Returning Home: Exploring Hana, Maui

I had been away from my childhood town of Hana, Maui for nearly 26 years.  That was the last time I visited back in June 1993 with two of my close friends from church, Eva and Keolani and a close friend of Keolani’s named Evie.  Eva and I were in our mid-20s and starting our careers – for her, it was nursing. For me, I was just starting out as an executive assistant for an up and coming financial advisor.  My second friend, Keolani, was just finishing junior high and entering her last year in high school. She and Evie grew up going to school together, so it was probably good there were four of us in case me and Eva wanted to hang out somewhere that was for 18 and older.

Traveling to the neighboring island of Maui created excitement for all because we hadn’t traveled together like this before, nor stayed away from home longer than an overnight stay, let alone another island.  But I had worked for a publishing company that had a travel section so I was quite familiar how to do research on where to stay for travelers on a budget.  I told my friends that staying in Kahului was very convenient to access everything: the airport, shopping malls, dining, supermarkets and even nearby tourist attractions in Wailuku.  Visits to Upcountry Maui in towns like Haiku, Paia and Makawao were relatively short rides of 20 minutes or so.

The big “road trip” was driving the Hana road and visiting the town as well as other historical landmarks outside the town and great beach sites. So I was not only the designated driver but I was also the travel agent and personal concierge for the other three who said they would leave everything in my capable hands since I was the one that was raised there and knew where to go – but that had been nearly 15 years prior.  I was curious how much it changed.  Ironically, Hana had not changed much in 1993 from 1977.  It certainly appeared the same years later when I visited it again.

_STORED ROWS_:
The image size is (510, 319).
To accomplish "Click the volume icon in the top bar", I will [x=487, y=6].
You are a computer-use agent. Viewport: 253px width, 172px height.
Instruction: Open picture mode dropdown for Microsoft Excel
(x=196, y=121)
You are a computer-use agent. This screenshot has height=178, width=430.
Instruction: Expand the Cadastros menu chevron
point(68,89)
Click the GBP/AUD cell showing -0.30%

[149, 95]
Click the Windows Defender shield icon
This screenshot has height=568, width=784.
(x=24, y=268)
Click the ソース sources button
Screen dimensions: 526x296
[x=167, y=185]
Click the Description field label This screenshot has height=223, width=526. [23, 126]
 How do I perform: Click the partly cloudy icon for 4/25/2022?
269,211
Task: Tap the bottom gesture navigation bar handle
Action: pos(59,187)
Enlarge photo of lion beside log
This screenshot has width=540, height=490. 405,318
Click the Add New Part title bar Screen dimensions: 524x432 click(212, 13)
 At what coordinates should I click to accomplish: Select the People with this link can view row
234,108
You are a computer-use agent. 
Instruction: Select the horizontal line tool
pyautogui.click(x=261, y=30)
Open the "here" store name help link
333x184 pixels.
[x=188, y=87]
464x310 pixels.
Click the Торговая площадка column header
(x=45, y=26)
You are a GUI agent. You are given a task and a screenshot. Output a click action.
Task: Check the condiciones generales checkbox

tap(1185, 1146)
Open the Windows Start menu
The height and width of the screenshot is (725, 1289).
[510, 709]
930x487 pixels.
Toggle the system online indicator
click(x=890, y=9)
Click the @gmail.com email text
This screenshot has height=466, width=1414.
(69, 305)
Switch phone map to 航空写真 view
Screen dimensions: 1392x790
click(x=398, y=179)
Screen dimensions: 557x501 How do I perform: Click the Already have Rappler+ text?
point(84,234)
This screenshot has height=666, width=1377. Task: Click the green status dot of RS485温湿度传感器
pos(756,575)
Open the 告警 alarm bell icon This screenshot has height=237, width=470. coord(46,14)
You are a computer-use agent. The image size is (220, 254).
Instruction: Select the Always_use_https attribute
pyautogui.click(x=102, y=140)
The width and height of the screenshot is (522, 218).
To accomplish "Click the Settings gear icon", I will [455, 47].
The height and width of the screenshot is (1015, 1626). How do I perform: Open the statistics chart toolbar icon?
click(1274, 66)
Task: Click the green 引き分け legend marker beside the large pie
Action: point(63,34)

_WHAT YOU NEED TO DO_:
A - Set down the part of the Hana essay from "I had been away" down to "18 and older.", word for word.
B - In the rows, swap "Screen dimensions" for "Screen size" everywhere from the line containing "How do I perform: Click the partly" down to the line containing "Open the 告警". Return only those lines, with nothing else changed.

_SOLUTIONS FOR EACH TASK_:
A -
I had been away from my childhood town of Hana, Maui for nearly 26 years.  That was the last time I visited back in June 1993 with two of my close friends from church, Eva and Keolani and a close friend of Keolani’s named Evie.  Eva and I were in our mid-20s and starting our careers – for her, it was nursing. For me, I was just starting out as an executive assistant for an up and coming financial advisor.  My second friend, Keolani, was just finishing junior high and entering her last year in high school. She and Evie grew up going to school together, so it was probably good there were four of us in case me and Eva wanted to hang out somewhere that was for 18 and older.

B -
 How do I perform: Click the partly cloudy icon for 4/25/2022?
269,211
Task: Tap the bottom gesture navigation bar handle
Action: pos(59,187)
Enlarge photo of lion beside log
This screenshot has width=540, height=490. 405,318
Click the Add New Part title bar Screen size: 524x432 click(212, 13)
 At what coordinates should I click to accomplish: Select the People with this link can view row
234,108
You are a computer-use agent. 
Instruction: Select the horizontal line tool
pyautogui.click(x=261, y=30)
Open the "here" store name help link
333x184 pixels.
[x=188, y=87]
464x310 pixels.
Click the Торговая площадка column header
(x=45, y=26)
You are a GUI agent. You are given a task and a screenshot. Output a click action.
Task: Check the condiciones generales checkbox

tap(1185, 1146)
Open the Windows Start menu
The height and width of the screenshot is (725, 1289).
[510, 709]
930x487 pixels.
Toggle the system online indicator
click(x=890, y=9)
Click the @gmail.com email text
This screenshot has height=466, width=1414.
(69, 305)
Switch phone map to 航空写真 view
Screen size: 1392x790
click(x=398, y=179)
Screen size: 557x501 How do I perform: Click the Already have Rappler+ text?
point(84,234)
This screenshot has height=666, width=1377. Task: Click the green status dot of RS485温湿度传感器
pos(756,575)
Open the 告警 alarm bell icon This screenshot has height=237, width=470. coord(46,14)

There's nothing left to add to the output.